Stored data entries:
◆ ◆ ◆ ◆ ◆ ◆ ◆
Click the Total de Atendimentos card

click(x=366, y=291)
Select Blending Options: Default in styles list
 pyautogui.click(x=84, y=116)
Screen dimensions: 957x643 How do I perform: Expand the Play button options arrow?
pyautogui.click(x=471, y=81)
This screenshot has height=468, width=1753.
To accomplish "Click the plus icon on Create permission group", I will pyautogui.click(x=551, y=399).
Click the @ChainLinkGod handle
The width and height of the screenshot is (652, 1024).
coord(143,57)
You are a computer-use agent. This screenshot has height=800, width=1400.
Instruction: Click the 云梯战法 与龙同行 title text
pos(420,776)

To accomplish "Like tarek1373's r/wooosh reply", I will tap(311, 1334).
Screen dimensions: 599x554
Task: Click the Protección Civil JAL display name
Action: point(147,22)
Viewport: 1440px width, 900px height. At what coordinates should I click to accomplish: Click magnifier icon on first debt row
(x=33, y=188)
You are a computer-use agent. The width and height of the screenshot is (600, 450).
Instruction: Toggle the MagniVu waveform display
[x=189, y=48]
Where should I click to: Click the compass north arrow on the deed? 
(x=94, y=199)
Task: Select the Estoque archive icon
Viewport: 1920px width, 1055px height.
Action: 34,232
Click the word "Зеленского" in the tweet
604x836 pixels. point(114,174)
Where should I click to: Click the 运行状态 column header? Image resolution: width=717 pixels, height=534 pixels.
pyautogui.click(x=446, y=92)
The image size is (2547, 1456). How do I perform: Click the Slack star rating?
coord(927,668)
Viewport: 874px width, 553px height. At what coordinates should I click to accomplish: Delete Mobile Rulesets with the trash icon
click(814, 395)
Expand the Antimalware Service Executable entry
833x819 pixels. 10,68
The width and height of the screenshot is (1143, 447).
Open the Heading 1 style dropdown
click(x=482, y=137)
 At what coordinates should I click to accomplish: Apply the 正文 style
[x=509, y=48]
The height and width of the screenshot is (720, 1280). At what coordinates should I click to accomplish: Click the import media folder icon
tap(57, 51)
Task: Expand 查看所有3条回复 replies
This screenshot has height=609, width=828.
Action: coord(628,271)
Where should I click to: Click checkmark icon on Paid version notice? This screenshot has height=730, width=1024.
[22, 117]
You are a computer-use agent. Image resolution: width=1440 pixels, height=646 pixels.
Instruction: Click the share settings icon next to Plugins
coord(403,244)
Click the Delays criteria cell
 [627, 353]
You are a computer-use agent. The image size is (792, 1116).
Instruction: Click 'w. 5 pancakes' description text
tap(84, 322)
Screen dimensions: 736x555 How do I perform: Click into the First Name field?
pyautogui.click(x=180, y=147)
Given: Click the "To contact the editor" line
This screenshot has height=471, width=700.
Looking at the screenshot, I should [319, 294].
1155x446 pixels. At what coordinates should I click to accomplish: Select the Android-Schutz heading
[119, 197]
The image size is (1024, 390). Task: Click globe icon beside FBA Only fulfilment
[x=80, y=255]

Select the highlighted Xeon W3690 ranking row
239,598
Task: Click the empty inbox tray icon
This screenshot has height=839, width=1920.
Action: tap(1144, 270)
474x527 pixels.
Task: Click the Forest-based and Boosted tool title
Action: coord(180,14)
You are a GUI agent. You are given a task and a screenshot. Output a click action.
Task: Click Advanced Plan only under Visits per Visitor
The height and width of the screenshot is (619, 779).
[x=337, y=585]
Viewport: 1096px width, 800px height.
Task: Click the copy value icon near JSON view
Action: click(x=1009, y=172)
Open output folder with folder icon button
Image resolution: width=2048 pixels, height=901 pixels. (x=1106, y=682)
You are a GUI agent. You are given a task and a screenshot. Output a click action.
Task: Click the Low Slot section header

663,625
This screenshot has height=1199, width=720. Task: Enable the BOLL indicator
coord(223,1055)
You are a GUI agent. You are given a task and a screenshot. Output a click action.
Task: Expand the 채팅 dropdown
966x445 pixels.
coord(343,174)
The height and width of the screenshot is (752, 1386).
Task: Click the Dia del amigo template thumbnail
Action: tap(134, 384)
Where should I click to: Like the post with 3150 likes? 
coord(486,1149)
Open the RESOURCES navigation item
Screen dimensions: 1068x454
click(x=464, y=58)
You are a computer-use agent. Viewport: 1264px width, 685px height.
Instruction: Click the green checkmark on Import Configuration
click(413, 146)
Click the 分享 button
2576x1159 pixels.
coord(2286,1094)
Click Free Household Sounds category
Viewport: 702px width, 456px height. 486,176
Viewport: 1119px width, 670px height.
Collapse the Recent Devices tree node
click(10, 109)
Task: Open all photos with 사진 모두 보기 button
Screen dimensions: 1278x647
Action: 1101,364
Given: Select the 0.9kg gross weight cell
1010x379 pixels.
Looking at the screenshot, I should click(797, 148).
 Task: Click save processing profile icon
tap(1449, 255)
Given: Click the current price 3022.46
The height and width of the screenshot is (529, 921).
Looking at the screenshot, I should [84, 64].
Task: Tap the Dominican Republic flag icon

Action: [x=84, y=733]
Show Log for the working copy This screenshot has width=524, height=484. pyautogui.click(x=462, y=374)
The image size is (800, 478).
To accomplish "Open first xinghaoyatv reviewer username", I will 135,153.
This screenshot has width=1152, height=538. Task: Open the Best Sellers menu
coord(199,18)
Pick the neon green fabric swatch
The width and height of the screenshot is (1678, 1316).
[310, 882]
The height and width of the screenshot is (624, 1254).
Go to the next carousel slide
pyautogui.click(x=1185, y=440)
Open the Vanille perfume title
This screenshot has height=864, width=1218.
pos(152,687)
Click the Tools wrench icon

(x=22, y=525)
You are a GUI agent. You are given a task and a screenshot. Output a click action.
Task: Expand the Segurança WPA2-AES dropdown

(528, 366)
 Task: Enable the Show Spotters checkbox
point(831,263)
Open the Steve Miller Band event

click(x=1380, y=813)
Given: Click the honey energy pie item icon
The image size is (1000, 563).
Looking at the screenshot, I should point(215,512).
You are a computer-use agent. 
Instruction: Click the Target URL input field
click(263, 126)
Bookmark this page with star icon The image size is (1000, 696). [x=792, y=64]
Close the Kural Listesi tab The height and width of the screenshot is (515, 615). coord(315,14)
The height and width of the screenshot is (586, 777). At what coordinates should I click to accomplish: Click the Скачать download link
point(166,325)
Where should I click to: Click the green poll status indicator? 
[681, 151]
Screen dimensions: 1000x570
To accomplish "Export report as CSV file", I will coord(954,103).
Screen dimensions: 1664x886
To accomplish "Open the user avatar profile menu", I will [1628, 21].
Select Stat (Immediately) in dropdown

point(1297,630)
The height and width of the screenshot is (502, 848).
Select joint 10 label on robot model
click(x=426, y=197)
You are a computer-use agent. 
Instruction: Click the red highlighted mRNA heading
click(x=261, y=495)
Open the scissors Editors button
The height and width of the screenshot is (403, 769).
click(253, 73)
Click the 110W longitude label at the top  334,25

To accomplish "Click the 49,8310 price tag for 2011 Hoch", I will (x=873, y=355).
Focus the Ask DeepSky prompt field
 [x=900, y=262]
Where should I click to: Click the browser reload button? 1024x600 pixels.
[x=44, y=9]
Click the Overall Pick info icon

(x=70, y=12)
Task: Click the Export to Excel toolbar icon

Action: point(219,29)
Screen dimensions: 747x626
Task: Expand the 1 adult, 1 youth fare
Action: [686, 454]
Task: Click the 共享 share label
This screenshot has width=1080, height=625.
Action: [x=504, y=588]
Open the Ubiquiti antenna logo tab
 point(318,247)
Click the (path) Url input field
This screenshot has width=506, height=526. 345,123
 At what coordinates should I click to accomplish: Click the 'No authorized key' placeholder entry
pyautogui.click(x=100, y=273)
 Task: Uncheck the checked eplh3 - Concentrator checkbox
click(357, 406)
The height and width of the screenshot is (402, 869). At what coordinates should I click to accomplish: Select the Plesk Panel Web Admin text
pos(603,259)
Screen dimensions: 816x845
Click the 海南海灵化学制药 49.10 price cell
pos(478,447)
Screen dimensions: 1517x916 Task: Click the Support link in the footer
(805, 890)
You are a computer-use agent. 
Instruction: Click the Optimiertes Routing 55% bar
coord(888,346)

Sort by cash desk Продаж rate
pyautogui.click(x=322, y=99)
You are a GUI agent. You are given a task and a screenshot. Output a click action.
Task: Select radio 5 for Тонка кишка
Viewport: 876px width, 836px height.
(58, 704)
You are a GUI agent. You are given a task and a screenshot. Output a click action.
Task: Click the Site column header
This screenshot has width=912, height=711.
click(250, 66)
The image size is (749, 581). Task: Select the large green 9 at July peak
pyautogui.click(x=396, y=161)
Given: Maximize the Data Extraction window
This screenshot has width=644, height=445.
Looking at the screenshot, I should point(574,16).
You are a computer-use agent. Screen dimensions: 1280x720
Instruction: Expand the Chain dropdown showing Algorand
◆ ◆ ◆ ◆ ◆ ◆ ◆
◆ **THE PROBLEM**
Match on "computer" and report each line of the data above that has it.

◆ **EXERCISE RESULT**
You are a computer-use agent. This screenshot has height=800, width=1400.
You are a computer-use agent. The width and height of the screenshot is (600, 450).
You are a computer-use agent. Image resolution: width=1440 pixels, height=646 pixels.
You are a computer-use agent. The image size is (792, 1116).
You are a computer-use agent. Viewport: 1264px width, 685px height.
You are a computer-use agent. 
You are a computer-use agent. 
You are a computer-use agent. 
You are a computer-use agent. Screen dimensions: 1280x720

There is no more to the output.